SUPPLIED MATERIAL:

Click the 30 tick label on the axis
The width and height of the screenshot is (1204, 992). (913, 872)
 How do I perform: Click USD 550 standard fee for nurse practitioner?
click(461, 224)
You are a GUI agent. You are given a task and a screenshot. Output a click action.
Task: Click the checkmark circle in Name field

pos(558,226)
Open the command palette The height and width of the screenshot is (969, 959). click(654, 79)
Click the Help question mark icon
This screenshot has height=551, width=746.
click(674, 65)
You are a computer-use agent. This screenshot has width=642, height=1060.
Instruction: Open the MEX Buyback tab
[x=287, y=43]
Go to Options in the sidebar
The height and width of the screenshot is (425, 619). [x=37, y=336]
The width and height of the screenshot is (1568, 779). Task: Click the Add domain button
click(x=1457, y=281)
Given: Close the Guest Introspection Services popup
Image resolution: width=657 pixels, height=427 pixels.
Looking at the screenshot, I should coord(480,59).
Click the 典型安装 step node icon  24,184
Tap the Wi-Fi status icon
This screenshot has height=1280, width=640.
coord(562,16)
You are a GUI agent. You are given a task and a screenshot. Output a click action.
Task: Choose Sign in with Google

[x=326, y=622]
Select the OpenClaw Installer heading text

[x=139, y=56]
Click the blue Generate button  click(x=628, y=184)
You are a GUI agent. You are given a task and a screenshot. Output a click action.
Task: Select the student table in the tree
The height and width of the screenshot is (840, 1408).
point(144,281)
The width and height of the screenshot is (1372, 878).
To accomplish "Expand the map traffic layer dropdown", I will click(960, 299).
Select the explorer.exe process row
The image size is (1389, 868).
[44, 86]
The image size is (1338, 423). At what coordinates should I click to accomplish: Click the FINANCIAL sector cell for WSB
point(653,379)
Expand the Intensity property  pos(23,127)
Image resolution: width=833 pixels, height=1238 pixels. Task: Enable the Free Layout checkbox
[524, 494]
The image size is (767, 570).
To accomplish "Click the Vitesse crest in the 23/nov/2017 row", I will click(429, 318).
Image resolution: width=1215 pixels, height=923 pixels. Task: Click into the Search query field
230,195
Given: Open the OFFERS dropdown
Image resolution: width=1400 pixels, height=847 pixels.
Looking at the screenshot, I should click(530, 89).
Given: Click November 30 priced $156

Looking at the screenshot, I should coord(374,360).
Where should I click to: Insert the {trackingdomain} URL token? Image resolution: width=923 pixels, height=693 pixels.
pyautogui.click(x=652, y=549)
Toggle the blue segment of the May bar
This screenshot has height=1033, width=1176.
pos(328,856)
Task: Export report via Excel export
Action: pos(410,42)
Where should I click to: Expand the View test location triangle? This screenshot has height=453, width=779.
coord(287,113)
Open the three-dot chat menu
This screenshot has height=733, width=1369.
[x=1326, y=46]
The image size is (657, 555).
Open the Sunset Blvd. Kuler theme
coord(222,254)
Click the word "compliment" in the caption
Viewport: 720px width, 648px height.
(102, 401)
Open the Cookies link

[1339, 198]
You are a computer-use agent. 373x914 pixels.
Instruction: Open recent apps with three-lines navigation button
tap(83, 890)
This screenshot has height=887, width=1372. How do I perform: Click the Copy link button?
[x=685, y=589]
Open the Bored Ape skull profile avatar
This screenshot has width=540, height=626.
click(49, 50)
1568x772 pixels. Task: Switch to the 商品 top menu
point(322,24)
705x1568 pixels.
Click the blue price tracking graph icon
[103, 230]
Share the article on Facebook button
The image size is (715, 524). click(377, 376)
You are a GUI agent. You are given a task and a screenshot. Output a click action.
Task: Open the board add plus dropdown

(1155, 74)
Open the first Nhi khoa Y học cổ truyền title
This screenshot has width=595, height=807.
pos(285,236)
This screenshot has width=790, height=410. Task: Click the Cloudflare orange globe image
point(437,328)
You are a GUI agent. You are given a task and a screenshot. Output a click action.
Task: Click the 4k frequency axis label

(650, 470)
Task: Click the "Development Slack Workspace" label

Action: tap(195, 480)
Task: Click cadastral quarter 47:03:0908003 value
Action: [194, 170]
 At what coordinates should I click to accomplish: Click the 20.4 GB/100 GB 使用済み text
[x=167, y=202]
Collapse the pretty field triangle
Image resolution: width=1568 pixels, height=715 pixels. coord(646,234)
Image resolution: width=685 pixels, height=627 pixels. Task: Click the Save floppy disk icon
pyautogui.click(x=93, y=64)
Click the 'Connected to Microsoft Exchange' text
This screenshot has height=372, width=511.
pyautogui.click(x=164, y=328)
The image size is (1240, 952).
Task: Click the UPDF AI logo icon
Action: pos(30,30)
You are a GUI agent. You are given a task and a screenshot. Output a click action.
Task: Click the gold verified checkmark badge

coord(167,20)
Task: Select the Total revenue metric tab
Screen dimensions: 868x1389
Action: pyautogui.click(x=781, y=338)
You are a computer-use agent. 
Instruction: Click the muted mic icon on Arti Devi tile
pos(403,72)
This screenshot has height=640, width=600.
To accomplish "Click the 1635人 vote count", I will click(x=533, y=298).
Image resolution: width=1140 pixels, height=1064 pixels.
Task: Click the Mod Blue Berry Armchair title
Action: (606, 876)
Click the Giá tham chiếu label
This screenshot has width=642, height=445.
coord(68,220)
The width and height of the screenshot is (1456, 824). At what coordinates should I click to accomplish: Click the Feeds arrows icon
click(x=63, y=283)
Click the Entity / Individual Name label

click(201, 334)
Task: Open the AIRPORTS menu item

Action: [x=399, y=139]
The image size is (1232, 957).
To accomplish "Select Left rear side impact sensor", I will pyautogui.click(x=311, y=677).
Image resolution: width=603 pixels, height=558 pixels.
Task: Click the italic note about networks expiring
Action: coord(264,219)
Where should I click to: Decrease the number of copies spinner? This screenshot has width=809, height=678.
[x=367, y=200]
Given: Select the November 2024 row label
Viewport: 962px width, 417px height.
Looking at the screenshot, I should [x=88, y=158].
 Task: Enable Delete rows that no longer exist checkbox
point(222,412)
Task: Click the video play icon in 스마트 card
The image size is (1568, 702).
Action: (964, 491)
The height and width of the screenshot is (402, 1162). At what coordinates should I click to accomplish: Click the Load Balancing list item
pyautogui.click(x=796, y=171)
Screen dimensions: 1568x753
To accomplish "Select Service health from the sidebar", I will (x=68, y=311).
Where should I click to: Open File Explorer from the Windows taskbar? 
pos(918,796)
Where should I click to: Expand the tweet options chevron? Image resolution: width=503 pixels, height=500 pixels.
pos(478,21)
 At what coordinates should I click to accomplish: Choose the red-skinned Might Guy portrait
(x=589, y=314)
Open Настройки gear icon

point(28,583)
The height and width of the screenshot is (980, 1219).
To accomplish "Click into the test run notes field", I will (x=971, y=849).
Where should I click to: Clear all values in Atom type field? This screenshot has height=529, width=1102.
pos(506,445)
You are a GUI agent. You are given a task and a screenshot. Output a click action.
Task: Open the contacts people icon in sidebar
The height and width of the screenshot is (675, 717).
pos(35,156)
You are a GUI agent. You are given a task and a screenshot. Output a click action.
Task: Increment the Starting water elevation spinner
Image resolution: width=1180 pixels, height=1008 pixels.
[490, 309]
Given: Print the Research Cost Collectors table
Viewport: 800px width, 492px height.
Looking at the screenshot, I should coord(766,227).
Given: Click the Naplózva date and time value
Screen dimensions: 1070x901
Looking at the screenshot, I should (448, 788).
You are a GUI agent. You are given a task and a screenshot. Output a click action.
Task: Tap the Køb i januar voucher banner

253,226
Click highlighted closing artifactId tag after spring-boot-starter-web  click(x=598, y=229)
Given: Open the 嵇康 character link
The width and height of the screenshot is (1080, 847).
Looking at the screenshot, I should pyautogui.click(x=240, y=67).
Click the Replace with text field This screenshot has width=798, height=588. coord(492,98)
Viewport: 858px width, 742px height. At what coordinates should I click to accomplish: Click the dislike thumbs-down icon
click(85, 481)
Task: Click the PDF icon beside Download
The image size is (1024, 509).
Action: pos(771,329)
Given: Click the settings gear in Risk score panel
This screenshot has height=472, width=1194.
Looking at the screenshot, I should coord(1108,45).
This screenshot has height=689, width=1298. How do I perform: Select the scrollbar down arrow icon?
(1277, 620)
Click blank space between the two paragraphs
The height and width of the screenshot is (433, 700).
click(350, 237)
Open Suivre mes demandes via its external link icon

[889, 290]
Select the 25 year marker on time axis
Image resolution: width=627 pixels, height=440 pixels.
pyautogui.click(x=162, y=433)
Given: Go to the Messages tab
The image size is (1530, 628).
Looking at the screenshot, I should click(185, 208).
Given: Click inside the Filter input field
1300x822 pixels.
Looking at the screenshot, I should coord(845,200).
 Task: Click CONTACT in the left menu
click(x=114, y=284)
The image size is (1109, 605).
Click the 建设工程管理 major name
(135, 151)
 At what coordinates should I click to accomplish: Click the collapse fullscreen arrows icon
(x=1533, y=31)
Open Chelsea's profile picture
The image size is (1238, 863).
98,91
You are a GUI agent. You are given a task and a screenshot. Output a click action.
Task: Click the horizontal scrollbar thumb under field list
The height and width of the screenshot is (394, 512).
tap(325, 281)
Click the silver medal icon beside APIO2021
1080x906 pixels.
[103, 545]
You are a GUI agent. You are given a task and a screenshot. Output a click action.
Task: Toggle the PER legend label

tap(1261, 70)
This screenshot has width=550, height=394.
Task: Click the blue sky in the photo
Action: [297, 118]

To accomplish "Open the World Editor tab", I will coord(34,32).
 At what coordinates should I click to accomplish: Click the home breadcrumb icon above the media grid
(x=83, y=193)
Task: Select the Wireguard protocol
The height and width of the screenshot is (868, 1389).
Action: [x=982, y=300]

EXERCISE: Print the stretch of lines from the very first line through the line containing "click(674, 65)", both ends included, reproducing each one exactly.

RESULT OF THE EXERCISE:
Click the 30 tick label on the axis
The width and height of the screenshot is (1204, 992). (913, 872)
 How do I perform: Click USD 550 standard fee for nurse practitioner?
click(461, 224)
You are a GUI agent. You are given a task and a screenshot. Output a click action.
Task: Click the checkmark circle in Name field

pos(558,226)
Open the command palette The height and width of the screenshot is (969, 959). click(654, 79)
Click the Help question mark icon
This screenshot has height=551, width=746.
click(674, 65)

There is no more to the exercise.